» **ПИСЬМЕННОЕ ЗАДАНИЕ A**
Чем, согласно отрывку, концептуализм отличается от чистого реализма?
» **ПИСЬМЕННОЕ ЗАДАНИЕ B**
Выпишите из отрывка все существительные, которые оканчиваются на «-ости».

» **ЦИТИРУЕМЫЙ ОТРЫВОК**
========

3. Дальнейшее расширение близкого контекста происходит уже в момент освобождения слова из состава формулы, становятся возможными грамматические новации. Так, высказывание оставил свой след представляет уже собственно метафору, это сопоставление по сходству функций весьма отвлеченного характера, отошедшего от конкретности первых двух тропов. Перевод ключевого слова в форму единственного числа достигает этого результата, поскольку такое имя, в отличие от формы множественного числа, напрямую представляет понятие о предшествующем символе; это символический перенос в контекстно развернутое понятие. В известном смысле, это уже не чистый реализм, а переход к концептуализму, который отличается тем, что вещь воплощается в слове, исходя из её идеи, полученной на втором моменте. Каждое слово, освобожденное из словесной формулы, представляет собой отдельную единицу, которая противопоставлена любому другому слову же, но не на принципе равнозначности, как при метонимии, а на принципах привативности, т.е. неравноценности противопоставляемых слов, ключевое из которых маркировано (отмечено) своим особым признаком.

========

» **ПОКАЗАННЫЕ ПУНКТЫ**

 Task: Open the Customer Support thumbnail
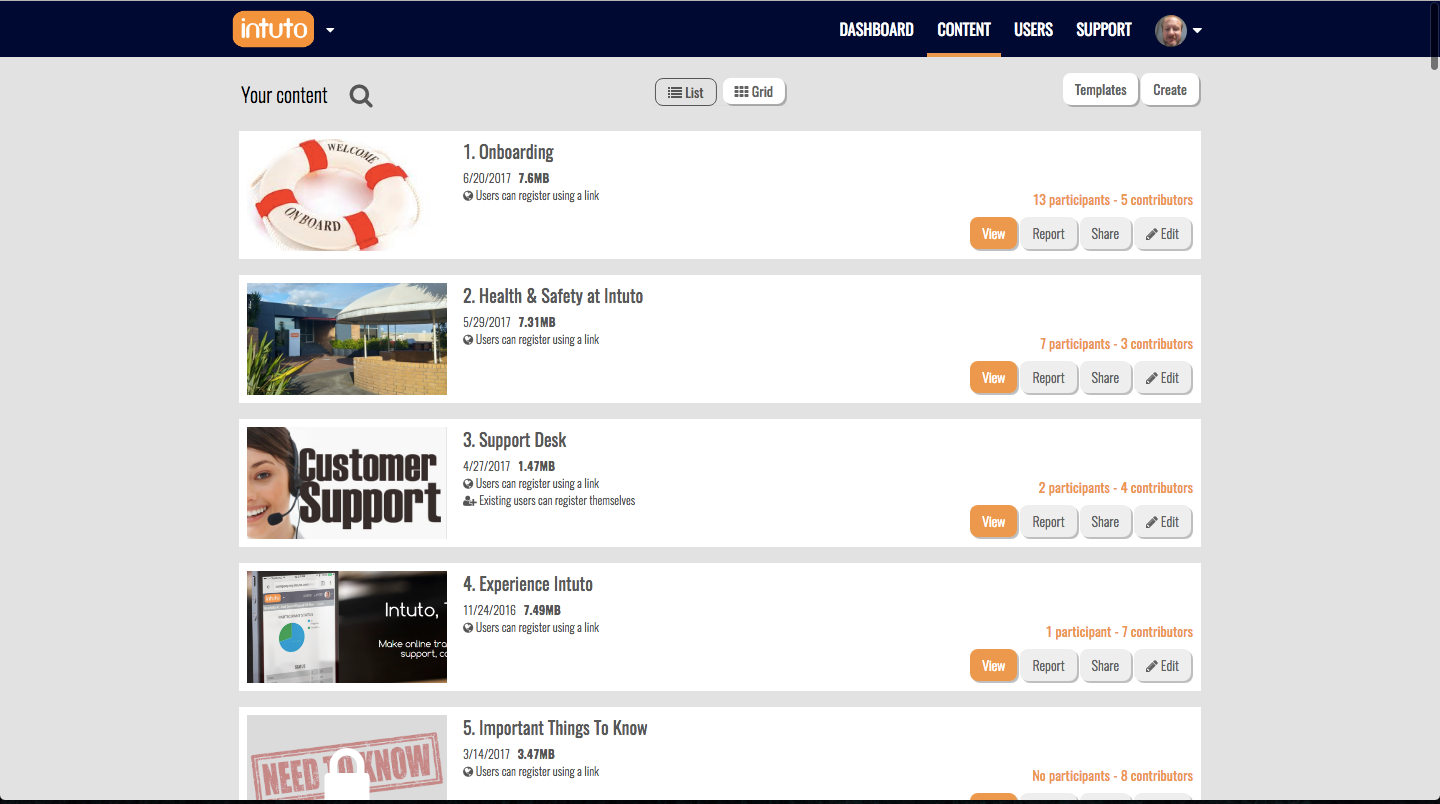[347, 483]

========

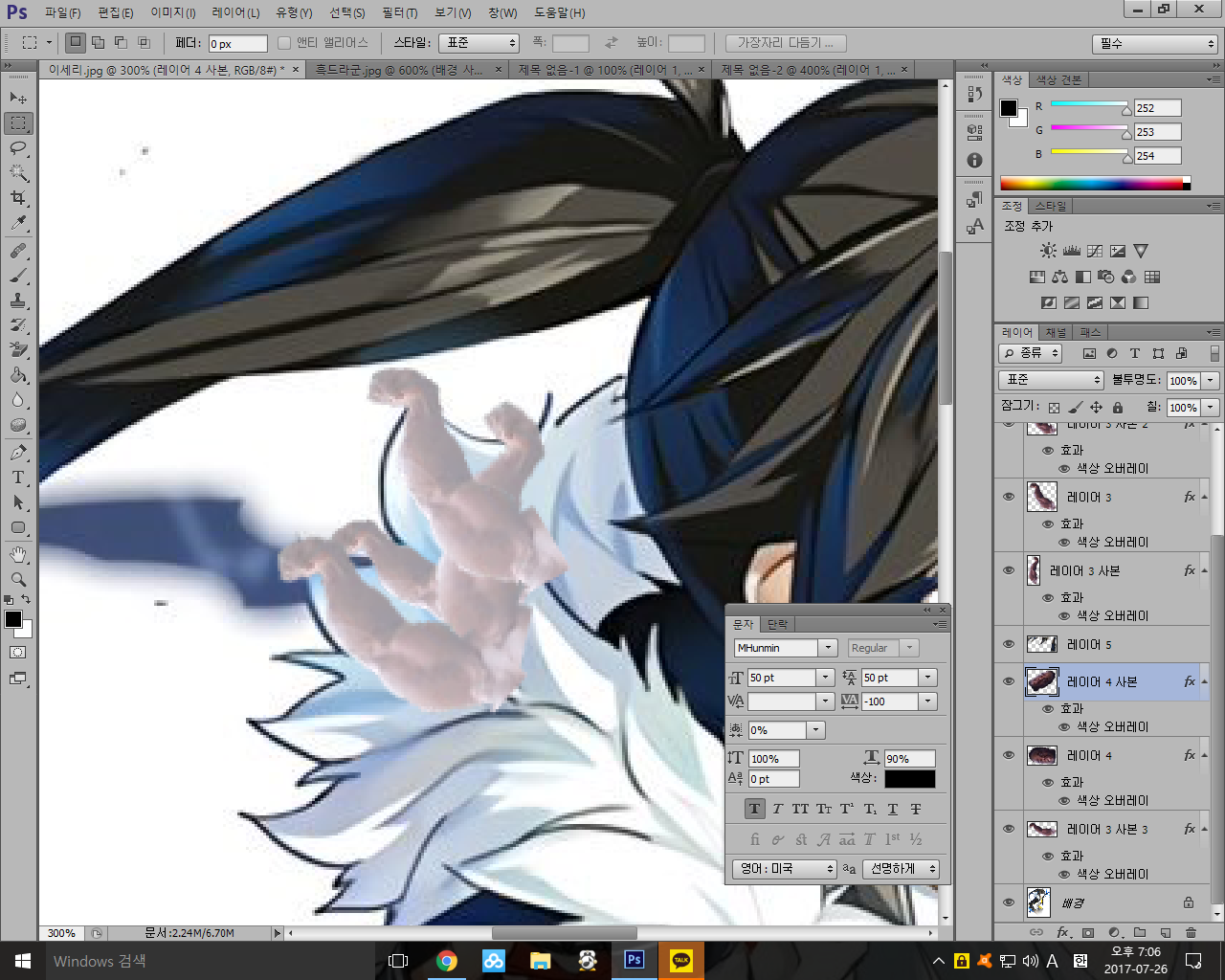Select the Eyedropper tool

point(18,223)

========

» **ПОЛНЫЙ ОТВЕТ A**
Тем, что вещь воплощается в слове, исходя из её идеи, полученной на втором моменте.

» **ПОЛНЫЙ ОТВЕТ B**
конкретности, равнозначности, привативности, неравноценности